For place bets the figures are:
- Fours and 10s, 2/1 probability, 9/5 pay-outs and a 6.7% edge.
- Five or 9 has a 3/2 probability, a 7/5 pay-out, and a 4% house edge.
- Six and 8 have a 6/5 probability, a 7/6 pay-out and a 1.52% edge.
- Six or eight is a 10/1 chance with a 9/1 payout giving a house edge of 9.09%.
These figures are just a guide. They don’t cover all possible bets and the set-up may be different on any game you play.
Craps has its roots in street games and you can still play it that way if you have the brains to do it. The reason you’ll need a good brain is that there is a lot to remember in this game.
The traditional blanket or cloth on which players rolled the dice and laid their bets might have had some version of the table text we’ve described above.
Playing craps in the street makes for a much simpler game, though, and if you do actually get a game together it is likely that you’ll ditch some of the betting options and slim the game down to just the pass line bet.
Street craps have got a bit of a bad rap. And there’s a reason for that. In the United States, it is usually illegal. Illegal games are rarely run fairly. There aren’t loaded dice in casinos any more, there might be in a street corner game.
The obvious craps strategy is to stick on those bets that have the lowest house edge. That means you’ll keep more of your money when you win.
We reckon that makes your best bets, in order:
Pass line, then the come bet, then the Don’t pass bet, and then the Don’t come bet. All of these have a house edge of around 1.4%.
The bets with odds have no house edge. However, they are much more unlikely to come up so you’re taking a risk when you rack up your stakes in this way.
Six or 8 place bets have a 1.52% house edge. Jump on these.
The No 6 and No 8 bets, which bet that there will be a 6 or 8 before a 7 has a house edge of under 2% and decent odds.
Sevens have an almost mystical pull in craps, but you should make up your own mind on whether you want to follow that particular bus.
The big danger when playing craps comes not in online craps but in casinos. We’ve covered the noise and excitement around the game and it’s very easy to get caught up in that and make bad decisions.
Basic Craps Strategy
No strategy will beat craps. No strategy will guarantee the roll of the dice. And no craps strategy will do anything other than maybe keep out your money longer.
The simplest and best way to play craps is in a careful way, with a focus on the best returning bets – so the come and don’t come, pass and don’t pass, especially after a point has been established. Field bets are a good simple way to play craps, and lay and losing place bets are good value and seldom used.
Advanced Craps Strategy
There are hundreds of people out there offering gambling strategies. Craps – being such a complex game – has more than its fair share of charlatans buzzing around the scene.
Our advice is to bet low, follow safe gambling advice, use the simple strategies of aiming for the best house edge that you can.
There are a load of craps betting strategies, including some – like the Martingale – that are repeated in a number of games, and can be potentially disastrous because they involve increasing stakes by such large amounts.
Never pay for betting strategies because you will be ripped off.
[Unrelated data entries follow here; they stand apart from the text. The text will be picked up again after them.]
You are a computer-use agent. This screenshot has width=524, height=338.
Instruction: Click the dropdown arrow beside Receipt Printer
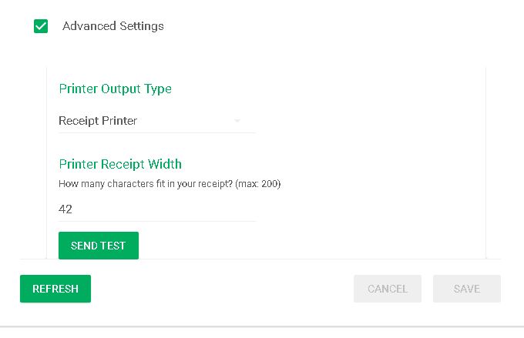tap(237, 121)
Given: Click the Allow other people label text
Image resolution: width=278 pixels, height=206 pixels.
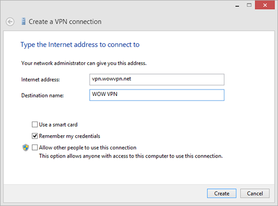Looking at the screenshot, I should point(88,148).
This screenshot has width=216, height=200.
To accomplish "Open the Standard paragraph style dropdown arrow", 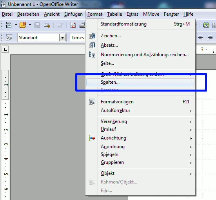I will (x=62, y=38).
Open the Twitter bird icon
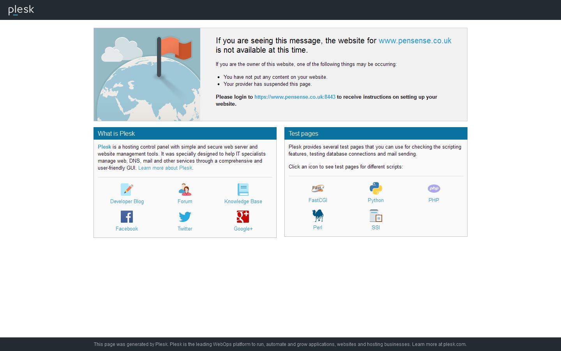 [185, 217]
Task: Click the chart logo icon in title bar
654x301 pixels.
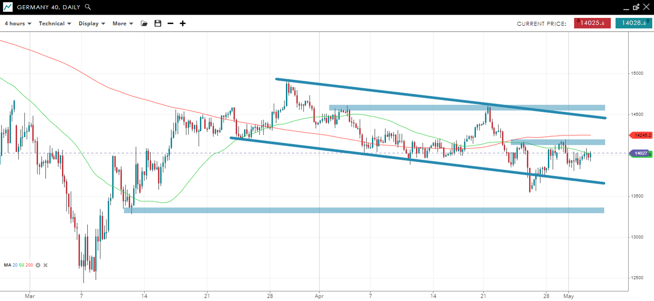Action: click(x=8, y=7)
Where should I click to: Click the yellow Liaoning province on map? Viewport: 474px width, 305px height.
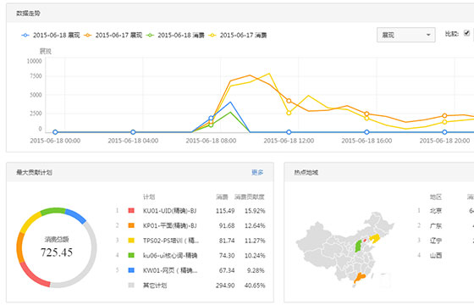pyautogui.click(x=375, y=238)
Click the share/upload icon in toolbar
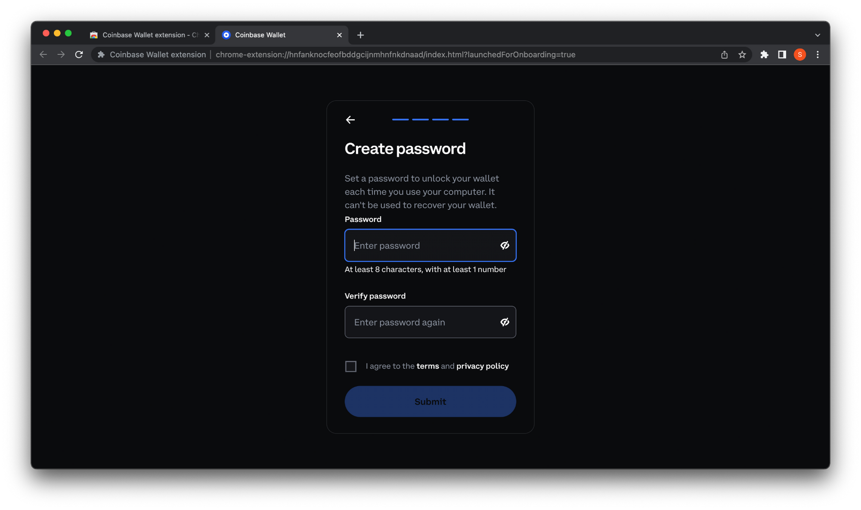The height and width of the screenshot is (510, 861). 723,55
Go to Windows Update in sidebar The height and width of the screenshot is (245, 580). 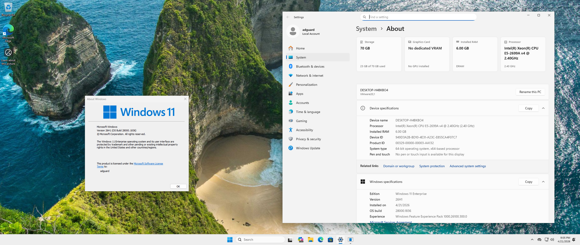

Here’s one for free for you to try:
Bet 3 coins on a 3-Way bet. This bet is a way of constructing a craps bet by betting on a 2, 3, and 12 coming up before a 7. Alongside this, you should bet 40 coins on the pass line bet.
The people who offer this strategy swear that it is “effective” and “efficient” but betting strategies should be considered more of a way of getting nerdy about a game and appreciating its depth than a guaranteed way of winning because that’s like Santa Clause – made up.
This leaves us with the rather boring truth that craps – like all gambling games – is random. That it is slightly weighted in favour of casinos, and in the long run, the vast majority of players will come out slightly down.
None of these means that you won’t win large amounts of money. You might win a huge amount the first time you ever play.
But over time you’ll probably end up slightly down.
That’s really dull, we know, but it’s the truth.
So the best craps tips are safe gambling tips. Never play in an attempt to improve a bad mood or because you’re angry or sad. Never play with money that you can’t afford to lose. And never play to chase losses.
Online craps game is unique in that it’s a game that might be better than the real-life game. We think that that’s certainly the case for beginners.
That’s because the game of craps is complicated and generally played surrounded by a crowd of whooping drunks. Yeah.
That might be a little unfair to the average casino goer, but there is no way that playing craps in a real-life casino is going to be anything other than a high-pressure affair. So it can be very exciting, but you have to ask yourself if being excited is a good way for a new player to learn their way around a game.
So online craps is a brilliant way to find your way around the game and the table in your own time. For this, look first at simulators rather than actual live games, which might rush you.
Best of all for learning the game is playing it for free!
If you are going to play craps you should play for nothing as often as you can.
Then you can make all the mistakes you like at no cost. You can also enjoy yourself in a fantasy land where £1,000 bets are nothing!
Remember that it’s all about fun! Play free craps and enjoy the game!
How to choose the best craps casinos
A good craps casino will have a good choice of craps tables, perhaps offering some of the rule variants of the game, including converting it into a card game.
A good craps game should have good graphics and sound, but it should also be very clear. We’ve made the point over and over again that this game can be complicated for new players, so a good set of help guides is a good sign, and a very clear and obvious table layout is a must.
Other than that, you’re looking for a craps casino that offers all the basics that you need from any site you’re going to give your money and trust to: licensing, safety, security, data protection. Make sure you go through a safe-site checklist before you play online craps anywhere.
How to play online craps for real money
Playing for online craps for real money has never been simpler. It should only take a couple of minutes to set up an account. The only delays may come in proving your identity, and you may be asked to send copies of ID documents to the craps casino before you can receive money from them.
That done, you simply need to head to the casino section and then on to the craps table. The choice of tables – and the choice of sites and games – should have no impact on your likelihood of winning. It is unlikely to have much impact on how much you win on winning bets, but we always advise that you check the payouts before you start playing.
And make sure you know the rules!
After that, take things slowly, start out with small wagers, don’t make bets that you don’t understand, and look for help and advice if you’re a bit discombobulated by anything.
And enjoy yourself! Enjoying online craps is the best way to play it safe.